Harrods voit ses ventes atteindre 2,37 milliards d’euros, portées par le boom du luxe

En Grande-Bretagne, s’il y a bien un grand magasin qui ne souffre pas de la conjoncture difficile dont se plaignent de nombreux autres acteurs du secteur mieux placés en termes de prix, c’est Harrods. Et comme d’autres grands noms du luxe tels que Selfridges et Harvey Nichols, Harrods surfe en ce moment sur une vague d’enthousiasme pour le luxe et l’engouement des touristes pour ses produits.


Harrods

Sur les 12 mois jusqu’en février, ses bénéfices avant impôts atteignent 215,9 millions de livres (243,43 millions d’euros). Les ventes affichent aussi une légère hausse à un peu plus de 2,1 milliards de livres (2,37 milliards d’euros). Le fait que la marge de progression des ventes soit plus basse que celle des bénéfices (6,8 %) montre bien que la société a su optimiser ses coûts, malgré un bond des charges sociales et des dépenses de capital. Le bénéfice d’exploitation enregistre quant à lui une confortable hausse de 15,8 %, à 218,4 millions de livres (246,25 millions d’euros), selon The Times. Le propriétaire d'Harrods, Qatar Holding, a reçu des dividendes d’un montant de 125 millions de livres (141 millions d’euros).

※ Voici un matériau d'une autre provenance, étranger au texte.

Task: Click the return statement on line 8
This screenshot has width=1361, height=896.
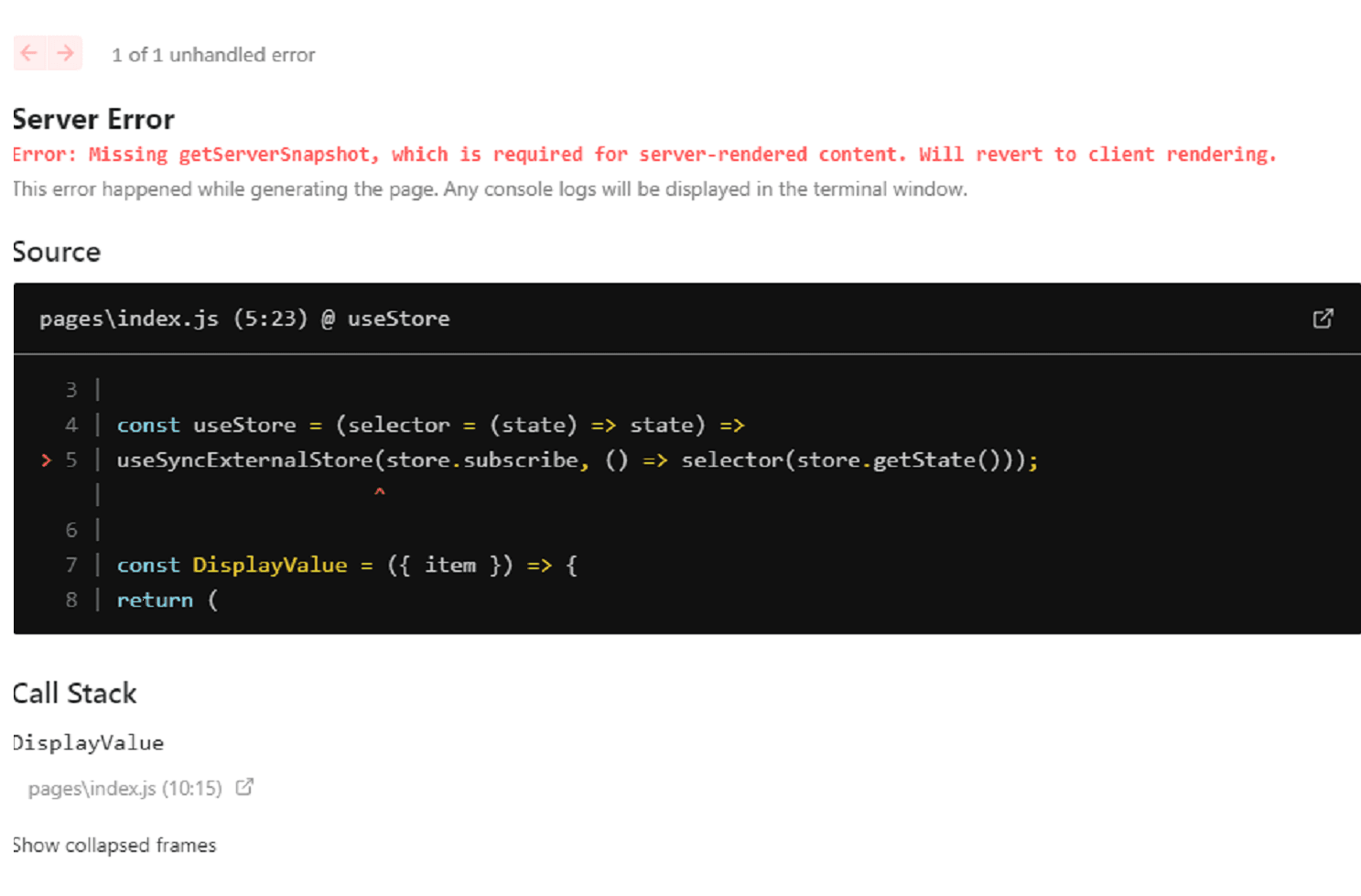Action: pos(155,599)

Michael Ward, le directeur exécutif, ne cache pas son enthousiasme. Selon lui, la société a bénéficié de la forte demande actuelle pour le luxe, notamment de la part des millennials qui ont boosté les ventes des départements homme, cosmétique et joaillerie fine.

L’entreprise, fondée il y a près de 200 ans, n’est clairement pas en danger d’être dépassée par le monde moderne. Et son succès actuel est partiellement dû à une attention focalisée sur ses clients les plus importants, ainsi qu’à une stratégie d’investissement qui les incite à passer plus de temps et à dépenser plus au sein de l'enseigne.

Au cours du dernier exercice, la société a par exemple consacré 55 millions de livres (62 millions d’euros) à l’amélioration des points clés de sa boutique de Knightsbridge. On y trouve maintenant des montres et des bijoux haut de gamme, ainsi qu’un espace bien-être. L’investissement de 200 millions de livres (225,50 millions d’euros) prévu sur trois ans permettra d’agrandir son département homme, qui deviendra, selon le groupe, le plus grand au monde, ainsi que son département sport, qui devrait suivre le même chemin.

Harrods évolue sur un marché aux enjeux importants. Les acheteurs de luxe du monde entier sont disposés à dépenser beaucoup, à condition de soigner l’atmosphère, les expériences et la sélection de marques disponible en boutique.

Harvey Nichols et Selfridges profitent eux aussi de la conjoncture favorable au luxe et investissent des dizaines de millions dans leurs espaces physiques, avec pour résultat l’augmentation des ventes. Pas de concurrence directe entre les trois géants, qui ont pris bien soin de se différencier. Harrods et Selfridges sont éloignés de plusieurs kilomètres et peuvent miser sur leur taille et leurs gigantesques départements sans avoir à se préoccuper de la proximité géographique d’un rival. Harrods est par ailleurs plus spécialisé dans l’ultra-luxe, tandis que Selfridges propose une sélection plus tendance. Harvey Nichols, littéralement à deux pas d’Harrods, se concentre sur des produits de niche.


Harrods

Aux mains de Qatar Holding depuis 2010, Harrods entend maintenant doubler la taille de son département beauté et le doter de plus de bien-être et d’interactivité.

Michael Ward a déclaré à The Times : « Pour le moment, 14 000 m2 du magasin sont en train d’être refaits. Cela équivaut à 30 ou 40 boutiques avec pignon sur rue qui seraient toutes rénovées au même moment. Dans les trois prochaines années, nous comptons rénover 55 000 m2 supplémentaires. »

Dans l’éventualité d’un Brexit dur, Michael Ward estime les pertes annuelles pour Harrods à 8 millions de livres (9 millions d’euros) supplémentaires en raison des formalités administratives. Il ajoute que la société a déjà pris ses dispositions pour avoir plus de stock de cosmétiques et de prêt-à-porter disponible, dans l’éventualité de retards dus au Brexit au printemps prochain.